EXTRACT TO READ:
________

SPECIAL REPORT: Don’t call it a setback

AIG Global Real Estate (GRE) faced an uncertain future in the wake of parent company American International Group’s massive 2008 government bailout by the US federal government. Now, with key leaders gone, the property arm of the US insurer once again has been thrust into a period of uncertainty as it seeks to regroup and refocus.

In December, four executives at AIG GRE, including platform head Rob Gifford, were let go as part of a restructuring plan to cut 23 percent of AIG’s 1,400 senior management employees across divisions.

In addition to Gifford, AIG GRE also eliminated its head of US investments, Donald Huffner, and the group’s general counsel, Richard D’Alessandri. The real estate platform also phased out the head of Mexico real estate, Brooks Mohrman, as part of its plans to curtail foreign investments. For now at least, the cull appears to be over as sources said that any further company-wide restructuring will not affect AIG GRE.

________

SET OF TASKS:
• 1. Please copy a passage from the AIG real estate report word for word, beginning at the words "AIG Global Real" and stopping after "regroup and refocus.".
• 2. Carry on the AIG real estate report from the point where it stops.

SUPPLIED MATERIAL:
________

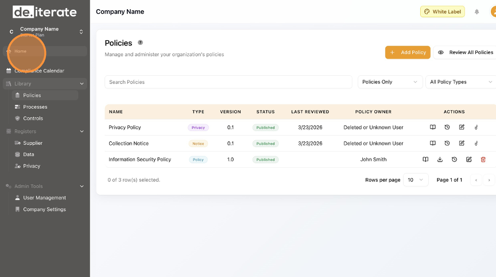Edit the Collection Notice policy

________

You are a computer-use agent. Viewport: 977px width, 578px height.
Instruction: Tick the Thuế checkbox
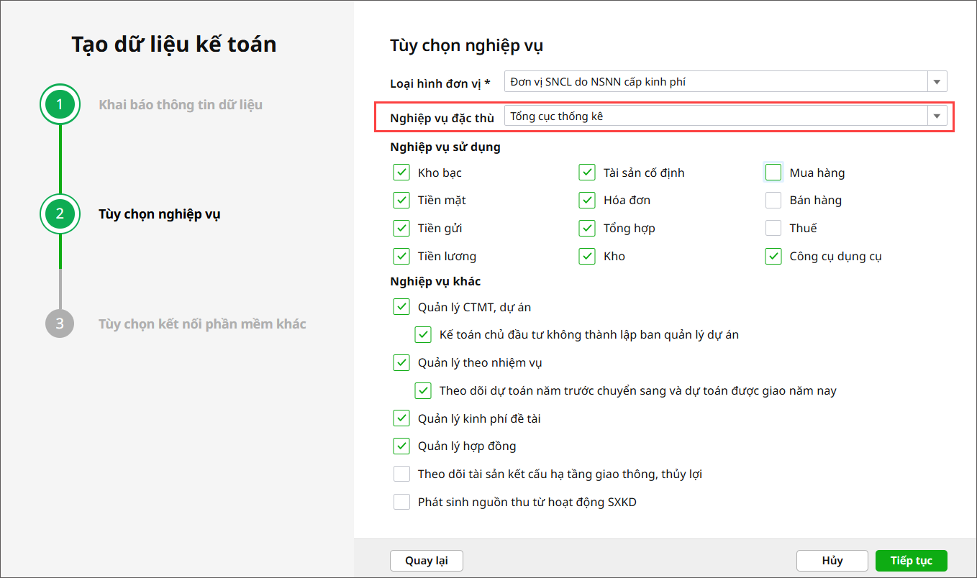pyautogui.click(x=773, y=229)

________

THE RESPONSES:
• 1.
AIG Global Real Estate (GRE) faced an uncertain future in the wake of parent company American International Group’s massive 2008 government bailout by the US federal government. Now, with key leaders gone, the property arm of the US insurer once again has been thrust into a period of uncertainty as it seeks to regroup and refocus.

• 2.
In further reorganization, AIG is moving its Commercial Mortgage Lending arm back out of AIG GRE to report to AIG’s deputy chief investment officer as a standalone unit.

“It’s a loss,” Gifford told PERE of the staff reductions. “I’m not going to sugarcoat it, but we have a strong team to carry on.”

Doug Tymins, who ran AIG’s Affordable Housing unit since 2011, was tapped to take Gifford’s place as CEO.

Tymins said he benefitted from a multi-week transition period, when Gifford and others reached out to partners with the message that from AIG’s perspective, 2016 will be business as usual despite the executive changes.

“If anything, it’s really allowed some younger talent in the group to step up and take some responsibility,” Tymins told PERE.

One of these rising leaders, Tymins said, is Mark Hertz, a managing director who has been with AIG GRE for six years. Hertz’s role is expanding from overseeing transactions on the US’ East Coast to leading investments across the country. Additionally, Kevin Reid has been named chief operating officer and will assume a broader role in the overall management of AIG GRE. He will relocate to New York from London, where he was responsible for AIG GRE in Europe, the Middle East and Africa.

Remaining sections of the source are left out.